Multi-spot metering


In photography, the metering mode refers to the way that a camera determines the exposure. There are typically, 3 kinds of metering:

  • spot
  • center-weighted average
  • multi-zone or multi-spot

Spot metering typically works by using the focus point for the source of the metering. Center-weighted average places a higher emphasis on the center spot, but includes the rest of the frame as part of the average. Multi-zone or multi-spot is similar to spot metering, but it allows you to select more than one spot (you’ll probably see diminishing returns somewhere between 3 and 5 spots). Multi-spot can be helpful if the frame includes some extremes of light and dark.

Center Spot Metering

I wanted to take another stab at shooting the Symantec Cafe at sunrise with multi-spot (multi-zone?) metering to see if I could keep from blowing out the sky. All of these shots were taken on a tripod (no changes to the tripod between shots and the only changes to the camera were choosing the spot metering locations). First, I did a shot with spot metering using the default center spot. As you might expect from looking at the picture, the sky was too light and the histogram shows that the highlights were blown out.

Multi-Spot Metering

This is the same shot, but this time, I’ve taken several spot meters (the Canon 1Ds Mark II will record up to 8 of them for a single shot). One of the sky above the cafe, one of the reflection, and one of the dark areas near the umbrellas. You may be able to tell that there is a difference in the brightness between the sky above the cafe and the the sky at the left side of the picture. The histogram shows this left part is still blown out.

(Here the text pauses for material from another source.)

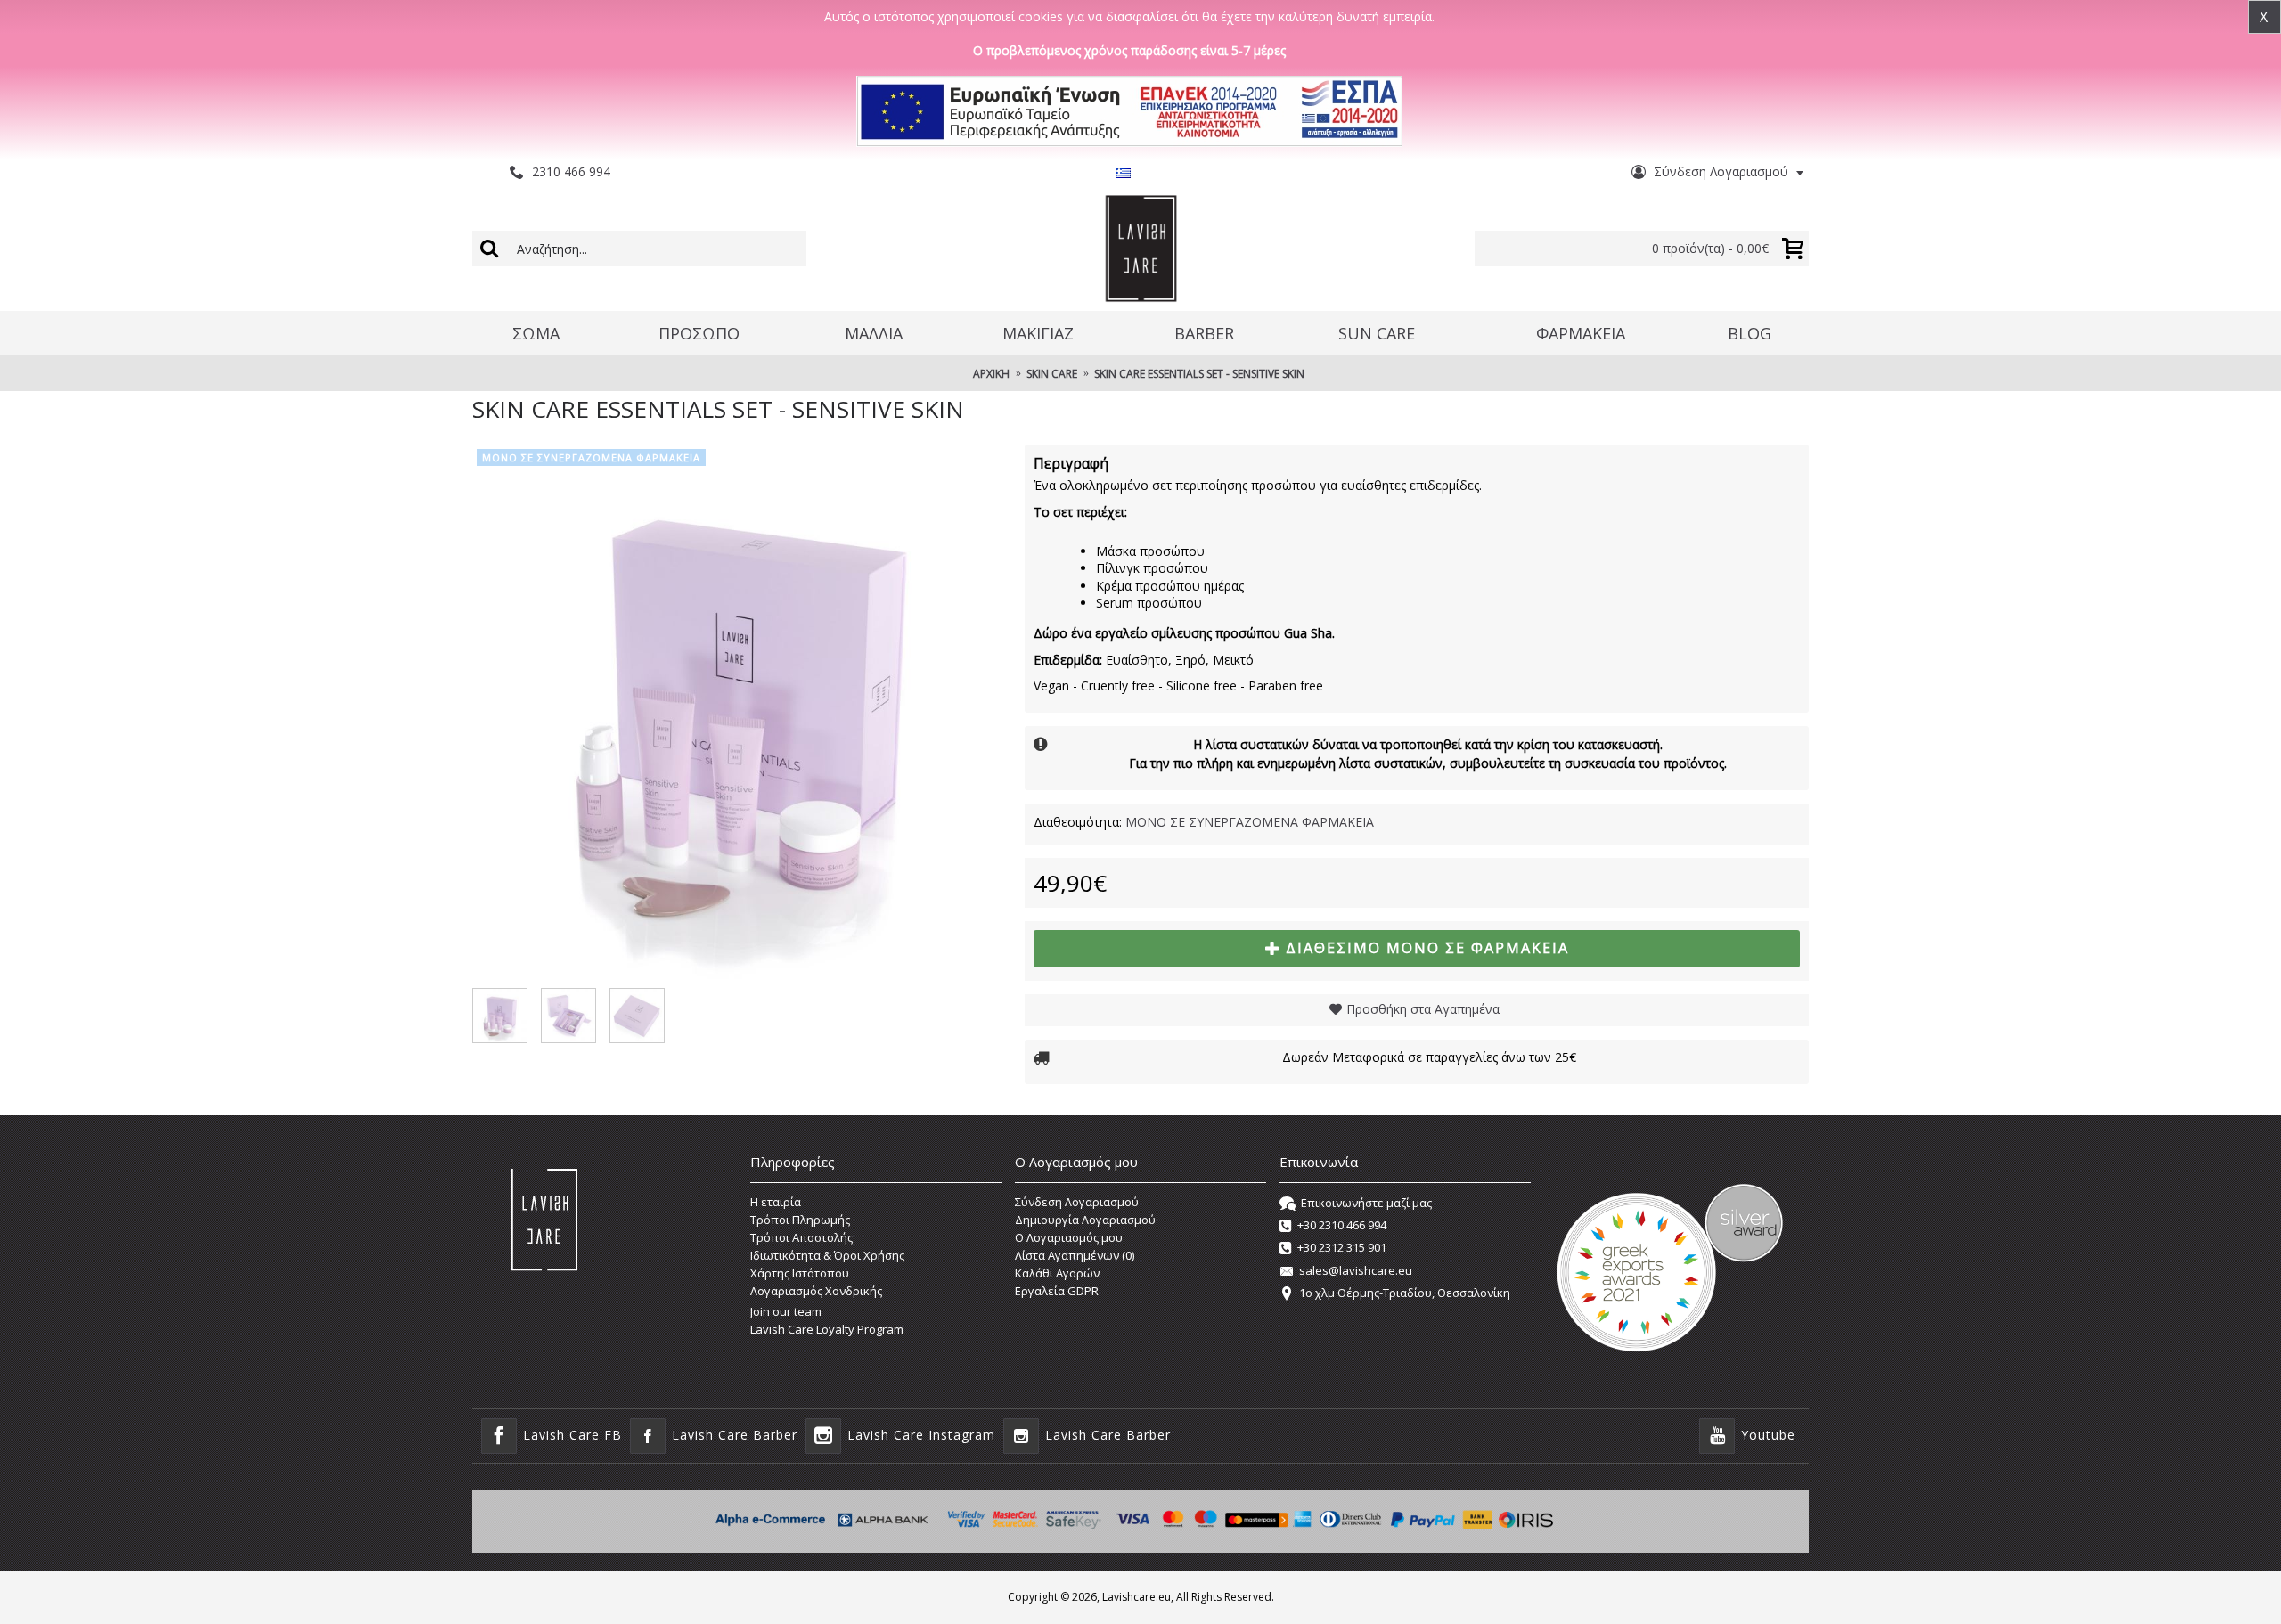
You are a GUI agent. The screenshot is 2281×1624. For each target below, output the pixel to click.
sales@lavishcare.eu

This is the same shot, I did (roughly) the same spot meters (I have to take the camera off the tripod, take the metering and put it back on the tripod, so they’re not exactly the same), but this time I added one on the left side, right above the cafe, where things are the brightest. You should be able to see that none of the sky looks pure white, and the histogram agrees that none of the highlights are clipped.

The above shots went through Adobe Lightroom 3 for tagging and cataloging purposes, but were otherwise unaltered.

Corrections for 2nd shot

This is the second shot, processed in Adobe Lightroom 3 with Auto White Balance, and Auto Tone. The colors are slightly warmer, and given that it’s sunrise, I think it looks better. You can still see that the left side of the sky and the bottom left part of the reflection are too bright, and the rest of the picture is still a little too dark.

Corrections for 3rd shot

This is the third shot, also processed in Adobe Lightroom 3 with Auto White Balance, and Auto Tone. Here we can see that none of the sky is blown out, which is good, although according to the histogram some of the shadows got clipped. Seems that its always a balancing act.

Of course, since the blinds were drawn in all the windows, you can’t see the lights shining out and the Cafe doesn’t look nearly as interesting.